Depending on the day, and whom I happen to accompany to the market usually determines my experience to a certain degree.
In my first few visits, I was overwhelmed by the selling. But since, I have learned what exactly to expect, as well as be strong when I say no. Here it’s not “no thank you” but a simple and firm “no” and show no interest whatsoever. I have also learned how to say don’t touch me in Chechewa, which can be useful and takes people by surprise when they hear this mzungu say it. Once, while being swarmed by salesmen surrounding my basket and me, one of the guys had his hand with a pineapple almost placed into my basket. I was a bit distraught at the experience and decided if anyone ever just put food into my basket without any agreement to buy it, I would smile and say “zikoma kwambiri, mphatso!” thank you very much, a gift! It hasn’t ever happened since then, which is good.
Learning how to barter is a skill I am also learning. Of course, in the Little Italy Farmer’s Market that I would frequent at home, there were set prices.

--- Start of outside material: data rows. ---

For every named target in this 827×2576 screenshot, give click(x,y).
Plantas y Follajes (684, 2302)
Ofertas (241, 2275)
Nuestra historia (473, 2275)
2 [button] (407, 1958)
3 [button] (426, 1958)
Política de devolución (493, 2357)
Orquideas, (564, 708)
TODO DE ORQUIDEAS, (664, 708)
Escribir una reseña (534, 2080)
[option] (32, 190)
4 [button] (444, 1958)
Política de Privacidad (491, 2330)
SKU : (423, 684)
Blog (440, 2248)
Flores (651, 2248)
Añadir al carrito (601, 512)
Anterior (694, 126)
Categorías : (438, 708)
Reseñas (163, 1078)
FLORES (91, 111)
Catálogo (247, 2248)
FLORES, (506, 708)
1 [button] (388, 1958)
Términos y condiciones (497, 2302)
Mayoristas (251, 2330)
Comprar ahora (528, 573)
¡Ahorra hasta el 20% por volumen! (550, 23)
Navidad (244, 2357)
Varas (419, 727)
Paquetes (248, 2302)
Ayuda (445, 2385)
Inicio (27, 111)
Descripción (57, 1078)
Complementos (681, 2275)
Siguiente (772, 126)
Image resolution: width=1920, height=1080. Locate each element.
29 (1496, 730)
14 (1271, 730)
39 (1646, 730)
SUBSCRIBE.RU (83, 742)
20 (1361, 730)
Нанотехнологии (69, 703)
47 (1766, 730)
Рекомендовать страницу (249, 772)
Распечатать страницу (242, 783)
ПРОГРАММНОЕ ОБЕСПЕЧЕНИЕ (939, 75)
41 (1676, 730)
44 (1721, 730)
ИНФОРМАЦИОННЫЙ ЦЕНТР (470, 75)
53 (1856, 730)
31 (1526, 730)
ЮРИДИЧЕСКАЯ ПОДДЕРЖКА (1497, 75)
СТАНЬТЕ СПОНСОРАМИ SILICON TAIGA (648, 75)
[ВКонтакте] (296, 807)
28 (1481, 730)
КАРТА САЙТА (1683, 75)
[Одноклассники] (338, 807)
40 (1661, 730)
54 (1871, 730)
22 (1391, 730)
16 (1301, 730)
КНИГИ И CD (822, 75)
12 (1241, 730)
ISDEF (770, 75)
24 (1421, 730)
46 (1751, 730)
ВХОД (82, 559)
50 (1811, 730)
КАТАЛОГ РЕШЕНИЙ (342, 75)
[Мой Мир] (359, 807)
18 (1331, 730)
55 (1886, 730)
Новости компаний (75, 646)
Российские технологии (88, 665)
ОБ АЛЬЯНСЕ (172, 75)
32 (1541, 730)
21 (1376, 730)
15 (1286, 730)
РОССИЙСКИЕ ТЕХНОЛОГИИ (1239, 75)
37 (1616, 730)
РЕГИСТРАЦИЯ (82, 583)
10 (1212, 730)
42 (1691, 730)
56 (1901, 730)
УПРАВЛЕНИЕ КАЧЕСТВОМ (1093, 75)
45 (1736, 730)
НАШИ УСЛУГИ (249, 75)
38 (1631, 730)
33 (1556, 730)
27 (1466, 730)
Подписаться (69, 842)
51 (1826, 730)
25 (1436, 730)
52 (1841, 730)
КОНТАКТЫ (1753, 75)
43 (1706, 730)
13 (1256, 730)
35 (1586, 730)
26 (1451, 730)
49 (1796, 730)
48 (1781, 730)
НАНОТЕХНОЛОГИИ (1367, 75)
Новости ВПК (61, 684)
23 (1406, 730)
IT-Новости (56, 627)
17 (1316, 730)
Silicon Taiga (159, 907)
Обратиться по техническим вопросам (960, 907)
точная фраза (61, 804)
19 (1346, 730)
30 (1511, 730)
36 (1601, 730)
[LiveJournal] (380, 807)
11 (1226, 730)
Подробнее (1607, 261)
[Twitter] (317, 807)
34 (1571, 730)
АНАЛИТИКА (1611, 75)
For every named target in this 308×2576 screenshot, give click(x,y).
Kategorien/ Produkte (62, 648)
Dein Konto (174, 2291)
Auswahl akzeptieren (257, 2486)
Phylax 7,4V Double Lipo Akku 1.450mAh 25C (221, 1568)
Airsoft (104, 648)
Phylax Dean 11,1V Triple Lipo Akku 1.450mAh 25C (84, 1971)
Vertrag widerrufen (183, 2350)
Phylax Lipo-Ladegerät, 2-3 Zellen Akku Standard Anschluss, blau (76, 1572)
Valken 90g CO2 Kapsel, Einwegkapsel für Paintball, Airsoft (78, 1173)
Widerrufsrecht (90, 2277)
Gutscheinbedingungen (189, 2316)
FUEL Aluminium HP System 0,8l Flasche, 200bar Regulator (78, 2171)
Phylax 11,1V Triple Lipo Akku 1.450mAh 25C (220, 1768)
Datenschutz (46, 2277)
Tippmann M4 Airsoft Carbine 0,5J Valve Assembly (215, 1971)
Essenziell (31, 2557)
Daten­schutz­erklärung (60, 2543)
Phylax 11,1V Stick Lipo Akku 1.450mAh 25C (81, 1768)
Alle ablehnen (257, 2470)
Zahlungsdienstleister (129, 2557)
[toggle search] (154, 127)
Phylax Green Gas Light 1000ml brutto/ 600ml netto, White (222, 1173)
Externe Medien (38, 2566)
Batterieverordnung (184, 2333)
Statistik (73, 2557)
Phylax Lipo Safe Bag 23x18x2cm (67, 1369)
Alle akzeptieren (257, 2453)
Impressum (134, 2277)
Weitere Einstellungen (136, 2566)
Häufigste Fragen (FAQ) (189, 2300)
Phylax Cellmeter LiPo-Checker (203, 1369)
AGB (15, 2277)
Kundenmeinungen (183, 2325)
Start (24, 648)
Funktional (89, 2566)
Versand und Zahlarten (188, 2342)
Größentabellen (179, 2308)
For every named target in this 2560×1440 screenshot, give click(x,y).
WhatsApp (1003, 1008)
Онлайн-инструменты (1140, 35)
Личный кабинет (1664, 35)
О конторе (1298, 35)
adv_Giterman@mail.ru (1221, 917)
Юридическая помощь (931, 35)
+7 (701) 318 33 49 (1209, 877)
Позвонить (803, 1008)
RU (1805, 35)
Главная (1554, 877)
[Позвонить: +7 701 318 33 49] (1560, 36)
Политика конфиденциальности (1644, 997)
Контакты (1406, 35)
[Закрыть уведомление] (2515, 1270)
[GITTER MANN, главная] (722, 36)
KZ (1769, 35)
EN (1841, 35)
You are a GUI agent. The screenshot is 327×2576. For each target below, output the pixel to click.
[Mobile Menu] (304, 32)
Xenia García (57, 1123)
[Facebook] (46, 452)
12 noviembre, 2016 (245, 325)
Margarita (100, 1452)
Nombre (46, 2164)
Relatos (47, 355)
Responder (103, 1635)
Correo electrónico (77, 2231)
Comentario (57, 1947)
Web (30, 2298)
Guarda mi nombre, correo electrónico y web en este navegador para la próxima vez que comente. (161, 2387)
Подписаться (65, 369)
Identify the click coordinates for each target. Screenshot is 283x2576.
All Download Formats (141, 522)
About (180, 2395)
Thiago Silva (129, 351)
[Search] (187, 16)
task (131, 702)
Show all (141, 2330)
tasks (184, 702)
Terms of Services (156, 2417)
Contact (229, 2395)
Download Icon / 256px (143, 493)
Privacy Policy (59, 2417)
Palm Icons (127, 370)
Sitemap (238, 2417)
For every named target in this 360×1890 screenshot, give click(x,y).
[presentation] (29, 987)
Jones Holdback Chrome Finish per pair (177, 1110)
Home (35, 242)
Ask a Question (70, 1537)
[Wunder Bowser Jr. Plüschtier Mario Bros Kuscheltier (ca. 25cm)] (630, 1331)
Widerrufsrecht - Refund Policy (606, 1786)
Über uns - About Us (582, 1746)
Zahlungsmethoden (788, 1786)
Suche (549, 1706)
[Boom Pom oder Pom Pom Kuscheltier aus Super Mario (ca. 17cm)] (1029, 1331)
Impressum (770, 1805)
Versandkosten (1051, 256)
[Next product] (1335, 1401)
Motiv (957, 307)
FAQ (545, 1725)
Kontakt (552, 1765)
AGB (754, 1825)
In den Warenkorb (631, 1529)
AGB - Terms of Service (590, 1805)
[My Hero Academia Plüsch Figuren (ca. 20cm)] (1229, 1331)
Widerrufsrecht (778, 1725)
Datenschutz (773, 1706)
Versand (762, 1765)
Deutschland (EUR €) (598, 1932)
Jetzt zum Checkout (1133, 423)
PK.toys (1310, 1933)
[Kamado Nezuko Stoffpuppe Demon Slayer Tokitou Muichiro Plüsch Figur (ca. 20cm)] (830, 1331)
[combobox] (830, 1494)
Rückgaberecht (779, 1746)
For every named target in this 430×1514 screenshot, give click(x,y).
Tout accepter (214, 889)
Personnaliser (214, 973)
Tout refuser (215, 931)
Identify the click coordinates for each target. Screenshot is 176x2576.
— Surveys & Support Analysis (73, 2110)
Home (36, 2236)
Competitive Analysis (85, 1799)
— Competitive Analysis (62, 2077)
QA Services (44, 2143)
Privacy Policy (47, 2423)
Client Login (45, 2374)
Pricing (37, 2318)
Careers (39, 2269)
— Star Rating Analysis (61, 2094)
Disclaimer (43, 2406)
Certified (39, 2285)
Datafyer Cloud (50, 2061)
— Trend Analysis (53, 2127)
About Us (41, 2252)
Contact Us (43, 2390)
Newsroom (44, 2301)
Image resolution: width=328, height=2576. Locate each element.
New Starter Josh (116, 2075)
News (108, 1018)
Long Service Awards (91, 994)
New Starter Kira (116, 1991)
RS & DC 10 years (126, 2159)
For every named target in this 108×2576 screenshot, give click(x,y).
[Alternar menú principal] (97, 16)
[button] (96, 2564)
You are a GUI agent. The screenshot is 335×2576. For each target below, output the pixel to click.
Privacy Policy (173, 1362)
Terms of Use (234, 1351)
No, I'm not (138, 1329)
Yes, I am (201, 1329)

Not here. If someone is trying to charge 500 Malawian Kwacha for a bunch of bananas, I know they are trying to rip me off. Then I go just below the more reasonable price (which I now know), and they usually meet me close to the right price. Furthermore, it has been good to get to know some of the venders, who now give a “prize” when I return time and again. Sometimes, the market comes to area 12. I have come to know the guys who sell bananas and pineapples in front of the small convenience store down the street. Recently, one of them arrived at Manse #2 with Abambo carrying a large basket of avocados. This was quite exciting. He did give me a prize of one more avocado, which made my day.